Material supplied
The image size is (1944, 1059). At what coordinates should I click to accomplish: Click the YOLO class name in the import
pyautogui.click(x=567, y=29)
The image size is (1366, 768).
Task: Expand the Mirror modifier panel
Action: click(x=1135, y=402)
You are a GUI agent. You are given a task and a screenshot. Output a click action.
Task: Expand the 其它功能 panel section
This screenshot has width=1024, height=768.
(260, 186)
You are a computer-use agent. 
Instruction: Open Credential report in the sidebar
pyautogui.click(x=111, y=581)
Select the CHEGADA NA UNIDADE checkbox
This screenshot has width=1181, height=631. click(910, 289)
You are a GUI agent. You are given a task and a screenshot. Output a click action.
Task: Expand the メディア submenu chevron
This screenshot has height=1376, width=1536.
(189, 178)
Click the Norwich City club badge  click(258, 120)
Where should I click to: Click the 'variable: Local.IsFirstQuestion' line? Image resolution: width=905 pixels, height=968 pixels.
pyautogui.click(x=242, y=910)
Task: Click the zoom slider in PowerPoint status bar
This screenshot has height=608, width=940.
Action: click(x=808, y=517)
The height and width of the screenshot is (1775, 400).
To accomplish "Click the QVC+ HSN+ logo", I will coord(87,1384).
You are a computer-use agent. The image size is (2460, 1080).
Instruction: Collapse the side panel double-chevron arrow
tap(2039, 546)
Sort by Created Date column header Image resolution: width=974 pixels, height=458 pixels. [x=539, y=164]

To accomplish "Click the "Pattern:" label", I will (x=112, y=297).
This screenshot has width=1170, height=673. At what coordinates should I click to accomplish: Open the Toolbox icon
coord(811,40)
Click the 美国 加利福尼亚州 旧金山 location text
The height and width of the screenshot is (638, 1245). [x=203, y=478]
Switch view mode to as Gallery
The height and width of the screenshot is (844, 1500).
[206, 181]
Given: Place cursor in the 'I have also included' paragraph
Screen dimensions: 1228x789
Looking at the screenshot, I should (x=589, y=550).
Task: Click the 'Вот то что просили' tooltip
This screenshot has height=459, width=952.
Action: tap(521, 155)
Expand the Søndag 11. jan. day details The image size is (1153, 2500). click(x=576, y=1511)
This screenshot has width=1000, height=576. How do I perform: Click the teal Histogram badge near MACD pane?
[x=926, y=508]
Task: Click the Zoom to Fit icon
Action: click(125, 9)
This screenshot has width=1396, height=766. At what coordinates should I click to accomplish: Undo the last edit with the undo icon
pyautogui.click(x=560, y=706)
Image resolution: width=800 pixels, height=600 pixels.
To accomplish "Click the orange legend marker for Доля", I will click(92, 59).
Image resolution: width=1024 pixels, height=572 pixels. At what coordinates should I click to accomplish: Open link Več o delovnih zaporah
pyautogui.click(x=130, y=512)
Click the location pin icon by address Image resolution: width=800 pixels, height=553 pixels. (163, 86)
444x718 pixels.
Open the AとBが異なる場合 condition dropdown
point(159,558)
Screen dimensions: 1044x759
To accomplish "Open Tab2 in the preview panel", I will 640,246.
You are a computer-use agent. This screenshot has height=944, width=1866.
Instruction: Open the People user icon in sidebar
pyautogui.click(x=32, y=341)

What is required
Return, exactly as written, the "444x718 pixels." line and each line after it through the end of the listing above.

Expected output
444x718 pixels.
Open the AとBが異なる場合 condition dropdown
point(159,558)
Screen dimensions: 1044x759
To accomplish "Open Tab2 in the preview panel", I will 640,246.
You are a computer-use agent. This screenshot has height=944, width=1866.
Instruction: Open the People user icon in sidebar
pyautogui.click(x=32, y=341)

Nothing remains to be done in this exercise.